TASK DIRECTIONS –
Your answer should hold exactly the lines below from the line with "Wapt Documentation (645, 30)" through the line with "Service location (39, 2237)", both included, and no pictures at all.

INPUT DATA –
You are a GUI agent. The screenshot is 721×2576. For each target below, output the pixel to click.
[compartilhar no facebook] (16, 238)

* * *

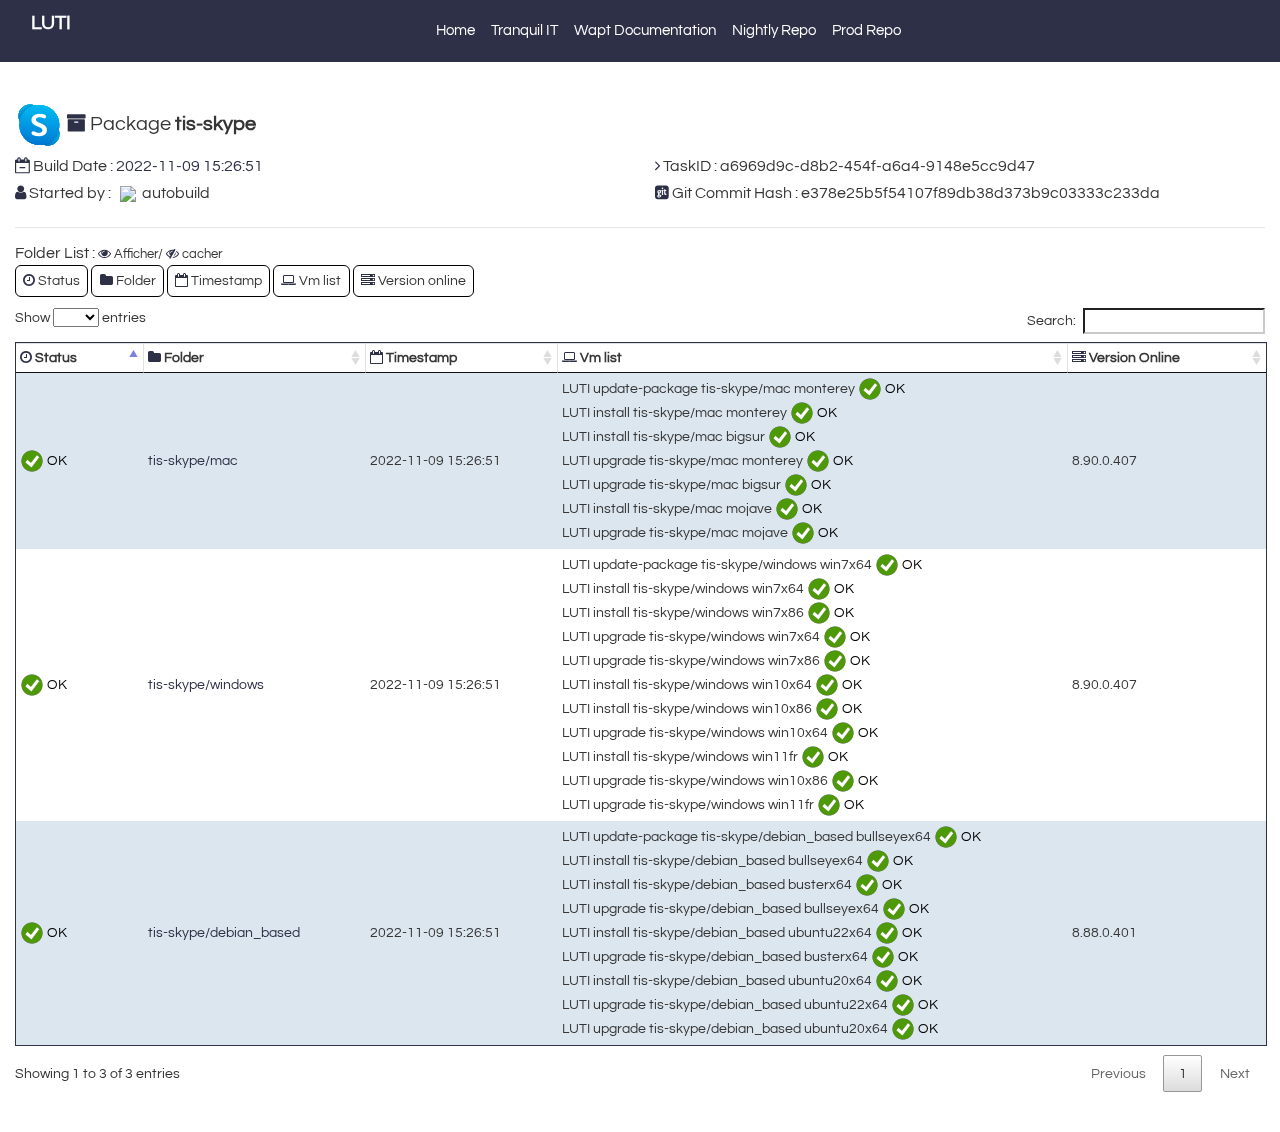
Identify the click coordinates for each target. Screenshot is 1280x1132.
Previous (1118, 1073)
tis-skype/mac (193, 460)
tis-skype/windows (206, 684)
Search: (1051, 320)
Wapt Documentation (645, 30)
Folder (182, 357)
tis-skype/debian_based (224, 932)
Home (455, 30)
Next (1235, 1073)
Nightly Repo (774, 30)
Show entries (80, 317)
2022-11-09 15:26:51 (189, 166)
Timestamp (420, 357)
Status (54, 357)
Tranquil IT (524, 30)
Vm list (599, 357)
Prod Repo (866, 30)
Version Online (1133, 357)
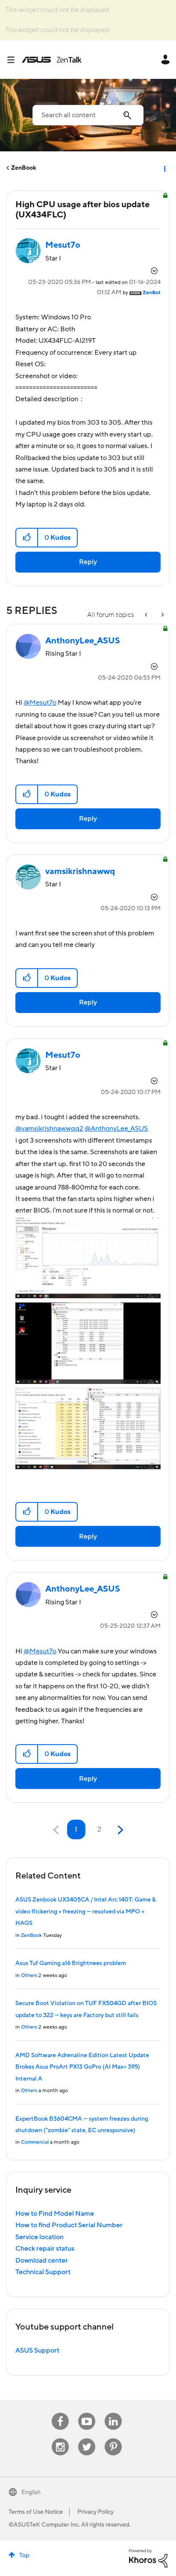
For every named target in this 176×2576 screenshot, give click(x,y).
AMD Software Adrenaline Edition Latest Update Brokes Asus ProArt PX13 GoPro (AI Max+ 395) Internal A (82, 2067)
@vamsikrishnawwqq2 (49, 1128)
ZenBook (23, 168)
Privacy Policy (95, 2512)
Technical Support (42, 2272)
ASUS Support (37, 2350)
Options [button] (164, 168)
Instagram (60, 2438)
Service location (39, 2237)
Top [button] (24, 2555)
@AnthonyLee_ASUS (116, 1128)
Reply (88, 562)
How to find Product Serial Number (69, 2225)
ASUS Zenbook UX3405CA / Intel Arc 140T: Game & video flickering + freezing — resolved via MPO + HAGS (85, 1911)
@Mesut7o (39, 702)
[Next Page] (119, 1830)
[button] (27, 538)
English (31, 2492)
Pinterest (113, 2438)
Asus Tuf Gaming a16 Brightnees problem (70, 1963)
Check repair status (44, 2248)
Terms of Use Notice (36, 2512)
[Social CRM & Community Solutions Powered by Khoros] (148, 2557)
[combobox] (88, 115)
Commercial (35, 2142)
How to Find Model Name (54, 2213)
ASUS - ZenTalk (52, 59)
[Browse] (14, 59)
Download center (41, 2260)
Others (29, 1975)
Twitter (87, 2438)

...

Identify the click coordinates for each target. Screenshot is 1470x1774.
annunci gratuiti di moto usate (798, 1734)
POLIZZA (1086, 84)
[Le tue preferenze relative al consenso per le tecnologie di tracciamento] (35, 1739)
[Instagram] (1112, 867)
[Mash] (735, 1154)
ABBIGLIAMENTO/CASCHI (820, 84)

RESPONSE FOR THIS EXERCISE –
Wapt Documentation (645, 30)
Folder (182, 357)
tis-skype/debian_based (224, 932)
Home (455, 30)
Next (1235, 1073)
Nightly Repo (774, 30)
Show entries (80, 317)
2022-11-09 15:26:51 (189, 166)
Timestamp (420, 357)
Status (54, 357)
Tranquil IT (524, 30)
Vm list (599, 357)
Prod Repo (866, 30)
Version Online (1133, 357)
For every named target in this 176×2576 screenshot, give click(x,y).
AMD Software Adrenaline Edition Latest Update Brokes Asus ProArt PX13 GoPro (AI Max+ 395) Internal A (82, 2067)
@vamsikrishnawwqq2 (49, 1128)
ZenBook (23, 168)
Privacy Policy (95, 2512)
Technical Support (42, 2272)
ASUS Support (37, 2350)
Options [button] (164, 168)
Instagram (60, 2438)
Service location (39, 2237)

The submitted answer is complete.